Quote the records exactly, from the line containing "Given: Click the bookmark" through the line containing "Action: pyautogui.click(x=785, y=422)", with both of those lines included.
----------------
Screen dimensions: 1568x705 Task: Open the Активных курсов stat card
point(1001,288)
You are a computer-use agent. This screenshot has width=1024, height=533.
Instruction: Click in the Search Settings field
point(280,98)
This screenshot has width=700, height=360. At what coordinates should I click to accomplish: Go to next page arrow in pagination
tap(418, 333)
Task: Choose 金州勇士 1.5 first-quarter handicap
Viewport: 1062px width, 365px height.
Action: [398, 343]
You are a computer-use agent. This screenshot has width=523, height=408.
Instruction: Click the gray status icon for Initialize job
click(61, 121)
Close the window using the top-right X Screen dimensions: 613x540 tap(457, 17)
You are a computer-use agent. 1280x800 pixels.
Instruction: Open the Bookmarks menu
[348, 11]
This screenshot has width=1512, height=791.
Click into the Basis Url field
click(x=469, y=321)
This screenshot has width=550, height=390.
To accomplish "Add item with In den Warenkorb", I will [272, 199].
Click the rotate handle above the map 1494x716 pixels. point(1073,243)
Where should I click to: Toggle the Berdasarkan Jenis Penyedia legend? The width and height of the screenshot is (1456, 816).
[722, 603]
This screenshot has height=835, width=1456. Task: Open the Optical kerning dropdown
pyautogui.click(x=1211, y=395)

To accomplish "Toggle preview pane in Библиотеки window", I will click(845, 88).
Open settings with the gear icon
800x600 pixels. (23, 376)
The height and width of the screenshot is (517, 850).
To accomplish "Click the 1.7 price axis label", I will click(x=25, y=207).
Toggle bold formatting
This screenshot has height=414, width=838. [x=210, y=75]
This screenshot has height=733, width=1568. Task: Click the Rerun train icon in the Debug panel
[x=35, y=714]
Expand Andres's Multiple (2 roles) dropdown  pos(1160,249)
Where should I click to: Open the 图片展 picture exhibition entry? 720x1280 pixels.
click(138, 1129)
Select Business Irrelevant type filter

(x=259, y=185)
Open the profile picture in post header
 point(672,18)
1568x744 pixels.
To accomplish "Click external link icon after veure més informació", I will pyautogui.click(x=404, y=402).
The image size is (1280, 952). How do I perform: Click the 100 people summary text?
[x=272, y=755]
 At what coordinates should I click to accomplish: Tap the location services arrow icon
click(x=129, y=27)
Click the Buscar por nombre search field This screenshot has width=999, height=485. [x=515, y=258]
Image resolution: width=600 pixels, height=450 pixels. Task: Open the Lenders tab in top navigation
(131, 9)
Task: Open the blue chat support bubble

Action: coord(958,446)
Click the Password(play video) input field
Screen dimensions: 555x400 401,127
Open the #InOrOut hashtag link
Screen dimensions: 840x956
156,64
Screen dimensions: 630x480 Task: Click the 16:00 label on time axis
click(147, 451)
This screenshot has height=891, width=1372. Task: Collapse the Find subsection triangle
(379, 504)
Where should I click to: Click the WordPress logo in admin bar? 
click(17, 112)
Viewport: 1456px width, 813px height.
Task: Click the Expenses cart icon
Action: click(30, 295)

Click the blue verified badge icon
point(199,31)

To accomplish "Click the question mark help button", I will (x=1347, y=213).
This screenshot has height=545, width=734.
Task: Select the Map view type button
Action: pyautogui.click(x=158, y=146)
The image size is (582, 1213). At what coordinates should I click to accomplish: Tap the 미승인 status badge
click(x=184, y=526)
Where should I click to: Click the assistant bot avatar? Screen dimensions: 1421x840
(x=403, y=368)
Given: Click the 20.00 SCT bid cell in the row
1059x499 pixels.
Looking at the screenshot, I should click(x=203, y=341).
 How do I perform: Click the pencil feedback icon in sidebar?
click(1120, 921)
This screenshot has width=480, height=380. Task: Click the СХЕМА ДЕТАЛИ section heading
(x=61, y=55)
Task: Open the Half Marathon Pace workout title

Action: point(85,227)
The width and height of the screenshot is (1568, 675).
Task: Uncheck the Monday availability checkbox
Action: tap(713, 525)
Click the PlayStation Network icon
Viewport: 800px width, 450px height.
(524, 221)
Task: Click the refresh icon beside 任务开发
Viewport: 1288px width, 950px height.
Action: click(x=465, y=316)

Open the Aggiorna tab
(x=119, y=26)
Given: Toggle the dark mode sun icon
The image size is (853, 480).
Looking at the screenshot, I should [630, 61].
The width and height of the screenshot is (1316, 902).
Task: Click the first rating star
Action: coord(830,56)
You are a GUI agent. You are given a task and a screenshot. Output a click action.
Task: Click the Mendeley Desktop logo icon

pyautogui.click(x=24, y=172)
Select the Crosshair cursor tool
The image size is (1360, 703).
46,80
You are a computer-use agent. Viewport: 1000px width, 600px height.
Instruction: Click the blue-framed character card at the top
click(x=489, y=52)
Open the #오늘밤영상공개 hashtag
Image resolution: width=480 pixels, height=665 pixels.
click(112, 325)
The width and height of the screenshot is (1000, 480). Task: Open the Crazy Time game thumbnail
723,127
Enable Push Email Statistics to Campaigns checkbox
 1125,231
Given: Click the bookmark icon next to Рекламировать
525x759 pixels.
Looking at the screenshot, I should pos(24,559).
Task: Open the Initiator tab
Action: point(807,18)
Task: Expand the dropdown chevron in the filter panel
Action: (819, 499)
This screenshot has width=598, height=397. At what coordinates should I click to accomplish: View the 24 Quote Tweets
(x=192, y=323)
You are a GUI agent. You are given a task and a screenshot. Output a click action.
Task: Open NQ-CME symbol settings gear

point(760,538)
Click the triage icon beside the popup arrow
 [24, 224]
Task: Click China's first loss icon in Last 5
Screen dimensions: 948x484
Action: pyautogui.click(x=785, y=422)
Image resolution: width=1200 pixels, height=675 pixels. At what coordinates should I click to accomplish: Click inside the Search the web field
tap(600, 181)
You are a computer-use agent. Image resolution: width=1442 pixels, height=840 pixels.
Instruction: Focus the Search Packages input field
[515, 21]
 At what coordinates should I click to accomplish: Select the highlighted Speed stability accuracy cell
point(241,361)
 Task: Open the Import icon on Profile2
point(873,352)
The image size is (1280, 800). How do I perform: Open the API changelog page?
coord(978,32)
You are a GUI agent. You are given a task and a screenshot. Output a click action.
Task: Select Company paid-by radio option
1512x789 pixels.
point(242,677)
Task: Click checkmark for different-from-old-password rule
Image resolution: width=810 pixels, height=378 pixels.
----------------
◆ Answer to this task
Given: Click the bookmark icon next to Рекламировать
525x759 pixels.
Looking at the screenshot, I should pos(24,559).
Task: Open the Initiator tab
Action: point(807,18)
Task: Expand the dropdown chevron in the filter panel
Action: (819, 499)
This screenshot has width=598, height=397. At what coordinates should I click to accomplish: View the 24 Quote Tweets
(x=192, y=323)
You are a GUI agent. You are given a task and a screenshot. Output a click action.
Task: Open NQ-CME symbol settings gear

point(760,538)
Click the triage icon beside the popup arrow
 [24, 224]
Task: Click China's first loss icon in Last 5
Screen dimensions: 948x484
Action: pyautogui.click(x=785, y=422)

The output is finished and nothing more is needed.